Jill, taking great notes depends on your circumstances. The quick and dirty tip is to know how you plan to use your notes, and take notes accordingly. You'll do something different when you're learning versus memorizing versus using your notes for action.
Notes are the greatest thing since sliced bread. They let you remember things without having to actually, er, remember things. Of course, what to remember depends on your situation.
Note Taking for Learning
You, Jill, are a student. You are taking notes to learn, probably while reading a book or hearing a lecture, or listening to a podcast. You'll read or hear facts and reasoning. Facts, you jot down if you think you'll need them later. If you hear, "the population of Zorbia is 346," just write down, "pop. Zorbia = 346." Generally, facts are easy to find in books, so when taking notes, my priority is to listen for reasoning.
Reasoning is when you hear why things happen, or how one thing affects another. That's the real meat of learning! When you encounter cause/effect words like "why," "because," "since," or "so," you've found reasoning. For example, "Since Zorbia is so small, it has no negotiating power in the United Nations." Bingo! You now know that size is related to negotiating power. (And some people say size doesn't matter. Hah!) When listening, don't try to overthink this; just write down reasons and logic when you hear them. Do the thinking when reviewing.
Speaking of size, punt the tiny words like "a" or "the" or "is" to save time. At least in English, you can often speed write by skipping some vowels. So "Zorbia" becomes "Zrb" or "Zrba." Also engage your whole brain with colors, shapes, or pictures. Even simple ones. I use a four-color pen and highlight important-seeming points in color.
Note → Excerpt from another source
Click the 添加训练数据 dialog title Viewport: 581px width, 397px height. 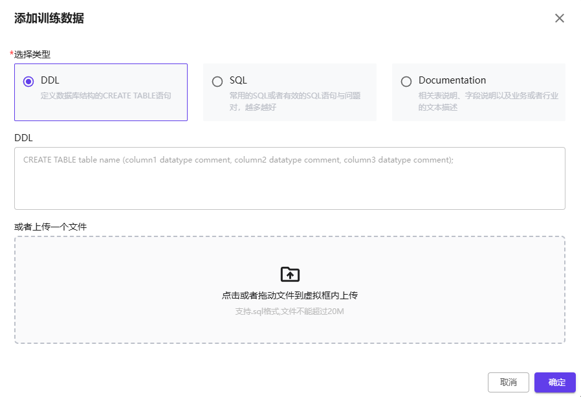point(49,18)
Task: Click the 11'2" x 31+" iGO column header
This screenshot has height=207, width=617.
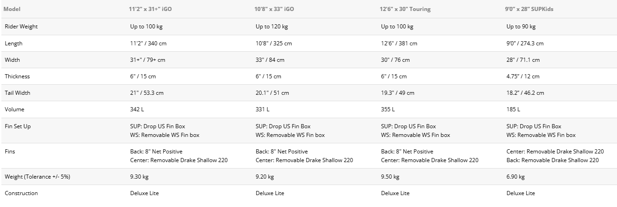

Or I'll write a big green exclamation point next to reasons, so that they stand out.
The very act of taking notes helps you learn, even if you don't review them. Check out the mind-mapping website of brain expert Tony Buzan. . In mind maps, your notes are key words linked together in a big, beautiful, spider-web looking thingee. You can go fast, since you only write single words, and later, you color in the map and add symbols. It activates your whole brain and you get to fulfill those childhood Spiderman fantasies at the same time!
You'll also learn best by relating what you're learning to what you already know. If you have time, jot down the connection to deep meaningful facts. "Pop. Zorbia = 346 = number of pages in 1997 hardcover edition of The Untold Tales of Spiderman, by Stan Lee." Yes! (Excuse me.) Just remember on the test to answer 346; that's not the time to mention Spiderman.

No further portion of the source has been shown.